I am a Fantasy reviewed by Herbert Wright
I am a Fantasy is billed as a post-feminist show, but what exactly is Post-Feminism ? Correspondence courses for the brutish? Equality in the Royal Mail ? Can art shed any light on it ? Enter curator Beverley Knowles, once proprietor of a celebrated Notting Hill gallery that showcased a bevy of strong emerging female artists. Here, she’s deployed two big guns- legendary Margaret Harrison, whose fantasy portraits have been challenging gender-stereotype since the days of Women’s Lib, and The Girls, art stars who like dressing up and creating rich and strange tableaux.
Image: Margaret Harrison: The Golden Phallusy (2010)
The Harrison works here span the full spread of her career so far. They go right back to a 1971 Captain America with bulging breasts, a patriotically coloured cock, stockings and high heels. It’s still startling, but back then such pictures were so shocking that the Met busted her show and the only thing that stopped the Daily Mirror running the story front page was the pound getting devalued that day.
She’s still using the same watercoloured drawing technique today, and still teasing the sexual fantasy image. In the saucily-titled What’s That Long Red Limp Wrinkly Thing You’re Pulling On, a golden dominatrix pulls on the red cape of the Captain America figure with tits, who kneels before a mirror in which a grinning buxom good-time maiden is blurrily suggested. In The Golden Phallusy, Marc Quinn’s celebrated solid gold sculpture Siren, depicting contorting Kate Moss crotch-forward, is illustrated on a plinth next to another with Quinn in the same pose with a head for his crotch. Icons of beauty in other recent works here include the likes of Dolly Parton and Velazquez’ Infanta Margarita, the latter being considered by a Batman in dress and red high-heels.
Harrison’s visual gender-shock tactics have since been exploited elsewhere (Aphex Twin’s Windowlicker bikini image springs to mind), but it’s not her only tool in questioning sexual stereotypes. The title of the show comes from Marilyn Monroe’s last words, and there are no less than seven versions on show of Harrison’s 1994 depiction of the dream goddess dead. No visual punches here- just Marilyn’s head, strangely child-like, which Harrison contemplates through subtle plays of colour and texture. This plays on the inately shocking- the world’s idea of the most beautiful woman, desexualised, drained, dead.

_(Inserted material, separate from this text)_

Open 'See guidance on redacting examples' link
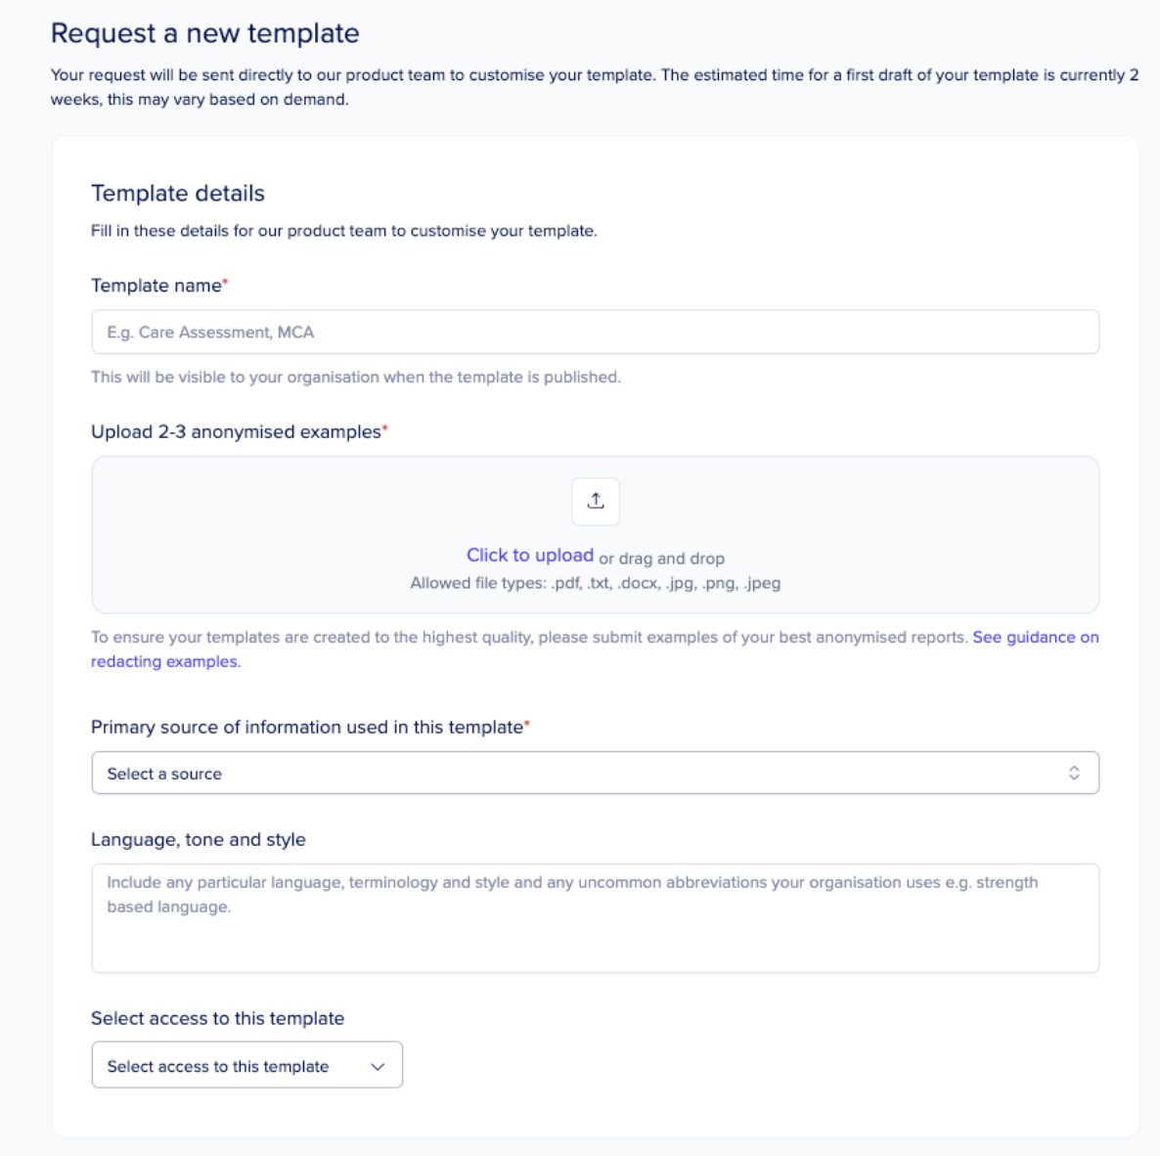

The Girls share a taste for the baroque and fancy dress with Harrison, but they offer a static theatrical performance. ‘Diamonds and Toads’ is based on the Brothers Grimm and Hans Christian Anderson fairytale princesses, one from whose mouth comes serpents, and the other, pearls. Yes, male fantasy projections of Woman. The Girls lie in an ‘armoire’ (wardrobe) laid flat and lined with gorgeous silky fabric. They are fitted out exquisitely in rich but soiled dresses, with the pearls and creepy-crawlies. They wear masks with the same red-lipped plastic anonymity as a blow-up sex doll, and perhaps it is that which makes this piece so compelling and disturbing.
The armoire (a collaboration with Hannah Stanton) and the dresses remain hung in the gallery. The Girls’ performance will be repeated on May 5th and 21st- go tap out a smartphone diary memo now!
Image: Photo by Herbert Wright
What are the artists saying of post-feminism? Zoe Sinclair of The Girls talks about the feminist struggle’s relevance in 2011- she cites British schoolgirls ‘taken abroad by their families for a “holiday” that includes their genitals being butchered’. Christ yes, but does that- or for that matter domestic violence or mini-cab rape or the misogyny of conservative religion- connect to the show’s fantasy theme?
Back in bra-burning days, fairytales were one of the first subjects that feminists examined. You’ve got to get towards the root of things. Harrison was a full-on post-feminist pioneer with her stance of ‘we don’t want to be exploited, but we want to decide what to wear’. Nowadays, fantasy, costume and spectacle can become empowering tools in the hands of not male stylists but women like Lady Gaga. In I am a Fantasy, the artists do the same, but more subtly, and with cultural references that run deep into a historic continuum of male fantasy clichés. And the show delivers a punch like a pink satin boxing glove. If all that’s not Post-Feminism, what is?